**Goal of the exercise:**
Scan the listing below for the word "computer", then copy each line that has it.

**Extracted material:**

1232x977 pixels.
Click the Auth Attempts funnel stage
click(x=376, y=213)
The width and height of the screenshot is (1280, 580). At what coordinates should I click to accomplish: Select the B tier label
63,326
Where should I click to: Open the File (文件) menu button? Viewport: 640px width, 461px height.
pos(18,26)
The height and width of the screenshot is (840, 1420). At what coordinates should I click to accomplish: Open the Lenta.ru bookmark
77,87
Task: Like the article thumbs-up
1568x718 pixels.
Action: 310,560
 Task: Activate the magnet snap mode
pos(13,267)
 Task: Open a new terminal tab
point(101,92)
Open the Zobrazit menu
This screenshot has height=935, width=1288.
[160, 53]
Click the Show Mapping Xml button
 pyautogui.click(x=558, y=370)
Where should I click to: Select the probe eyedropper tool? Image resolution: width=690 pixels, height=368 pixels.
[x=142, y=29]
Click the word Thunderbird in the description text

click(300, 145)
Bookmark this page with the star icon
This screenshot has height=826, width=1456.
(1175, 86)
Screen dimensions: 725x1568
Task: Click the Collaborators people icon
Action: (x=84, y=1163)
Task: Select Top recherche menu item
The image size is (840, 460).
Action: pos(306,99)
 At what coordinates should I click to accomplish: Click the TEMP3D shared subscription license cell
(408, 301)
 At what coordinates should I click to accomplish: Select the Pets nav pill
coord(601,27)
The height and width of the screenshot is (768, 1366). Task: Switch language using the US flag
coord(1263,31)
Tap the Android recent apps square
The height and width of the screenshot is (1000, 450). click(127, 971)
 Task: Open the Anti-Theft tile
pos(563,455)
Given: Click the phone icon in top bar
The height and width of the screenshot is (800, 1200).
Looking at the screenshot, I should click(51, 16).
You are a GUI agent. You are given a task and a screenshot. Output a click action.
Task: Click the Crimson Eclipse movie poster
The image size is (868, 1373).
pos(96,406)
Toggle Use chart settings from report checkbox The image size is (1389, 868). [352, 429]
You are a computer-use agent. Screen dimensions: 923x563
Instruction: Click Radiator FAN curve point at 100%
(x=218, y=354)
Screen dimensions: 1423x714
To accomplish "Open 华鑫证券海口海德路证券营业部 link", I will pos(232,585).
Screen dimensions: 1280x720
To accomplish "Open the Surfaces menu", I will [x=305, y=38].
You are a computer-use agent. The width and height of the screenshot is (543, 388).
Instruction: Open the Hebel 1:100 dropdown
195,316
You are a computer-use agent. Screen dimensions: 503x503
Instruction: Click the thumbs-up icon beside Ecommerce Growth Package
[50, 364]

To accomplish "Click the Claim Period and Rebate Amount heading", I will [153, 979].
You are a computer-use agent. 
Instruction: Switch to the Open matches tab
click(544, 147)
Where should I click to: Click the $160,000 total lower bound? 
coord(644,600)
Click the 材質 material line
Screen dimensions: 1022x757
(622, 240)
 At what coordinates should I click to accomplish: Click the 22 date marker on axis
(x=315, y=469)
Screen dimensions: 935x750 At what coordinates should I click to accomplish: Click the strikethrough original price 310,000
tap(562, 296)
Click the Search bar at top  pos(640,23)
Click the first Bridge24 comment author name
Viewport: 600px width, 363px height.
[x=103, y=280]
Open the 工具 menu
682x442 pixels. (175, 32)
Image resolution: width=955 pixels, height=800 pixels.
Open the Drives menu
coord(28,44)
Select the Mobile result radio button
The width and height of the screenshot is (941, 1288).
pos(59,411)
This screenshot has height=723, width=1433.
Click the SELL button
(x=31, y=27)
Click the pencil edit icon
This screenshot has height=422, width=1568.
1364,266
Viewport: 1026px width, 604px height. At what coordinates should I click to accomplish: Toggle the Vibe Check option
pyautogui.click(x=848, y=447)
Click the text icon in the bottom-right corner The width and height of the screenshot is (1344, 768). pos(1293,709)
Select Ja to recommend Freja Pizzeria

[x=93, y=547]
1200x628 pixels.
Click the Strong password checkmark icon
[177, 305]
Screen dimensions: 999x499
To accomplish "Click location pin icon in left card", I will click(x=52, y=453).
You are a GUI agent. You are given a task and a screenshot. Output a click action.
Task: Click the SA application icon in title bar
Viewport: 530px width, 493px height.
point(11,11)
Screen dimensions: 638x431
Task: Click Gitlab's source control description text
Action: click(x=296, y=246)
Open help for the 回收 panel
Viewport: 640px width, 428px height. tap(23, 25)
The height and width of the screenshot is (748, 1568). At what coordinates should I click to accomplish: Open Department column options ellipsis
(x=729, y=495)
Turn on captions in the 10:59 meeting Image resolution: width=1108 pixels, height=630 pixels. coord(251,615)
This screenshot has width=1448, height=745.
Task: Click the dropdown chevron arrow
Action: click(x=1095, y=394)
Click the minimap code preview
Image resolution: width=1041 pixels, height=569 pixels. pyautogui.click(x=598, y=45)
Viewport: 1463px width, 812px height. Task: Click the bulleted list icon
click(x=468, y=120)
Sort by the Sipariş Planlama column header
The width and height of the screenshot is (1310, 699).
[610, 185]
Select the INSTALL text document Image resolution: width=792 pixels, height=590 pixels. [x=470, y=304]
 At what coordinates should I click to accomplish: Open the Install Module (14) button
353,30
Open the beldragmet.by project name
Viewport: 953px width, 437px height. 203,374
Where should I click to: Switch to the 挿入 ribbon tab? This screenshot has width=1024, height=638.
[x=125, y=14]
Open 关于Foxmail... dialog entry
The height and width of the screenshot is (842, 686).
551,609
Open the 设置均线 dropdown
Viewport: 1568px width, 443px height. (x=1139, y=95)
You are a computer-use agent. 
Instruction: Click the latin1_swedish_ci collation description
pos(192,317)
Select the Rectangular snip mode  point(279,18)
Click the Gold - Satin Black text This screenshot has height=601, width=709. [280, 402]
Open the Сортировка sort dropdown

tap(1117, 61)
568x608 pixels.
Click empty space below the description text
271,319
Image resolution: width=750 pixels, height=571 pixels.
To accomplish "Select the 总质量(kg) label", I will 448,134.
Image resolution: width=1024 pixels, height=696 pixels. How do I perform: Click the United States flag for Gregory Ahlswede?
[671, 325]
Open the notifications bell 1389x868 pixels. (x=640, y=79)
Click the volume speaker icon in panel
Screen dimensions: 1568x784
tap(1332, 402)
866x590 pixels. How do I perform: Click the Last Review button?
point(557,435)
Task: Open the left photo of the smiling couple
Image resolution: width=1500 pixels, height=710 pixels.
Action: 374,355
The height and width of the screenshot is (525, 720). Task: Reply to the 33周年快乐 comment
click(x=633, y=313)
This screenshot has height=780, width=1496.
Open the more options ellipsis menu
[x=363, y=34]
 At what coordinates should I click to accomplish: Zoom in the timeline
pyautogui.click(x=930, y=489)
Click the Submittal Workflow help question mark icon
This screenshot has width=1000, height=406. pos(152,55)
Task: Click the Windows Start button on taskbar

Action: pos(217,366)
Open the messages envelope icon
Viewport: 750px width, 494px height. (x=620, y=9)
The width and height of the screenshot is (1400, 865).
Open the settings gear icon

**Result for this exercise:**
You are a computer-use agent. Screen dimensions: 923x563
You are a computer-use agent. The width and height of the screenshot is (543, 388).
You are a computer-use agent. Screen dimensions: 503x503
You are a computer-use agent. 
You are a computer-use agent. 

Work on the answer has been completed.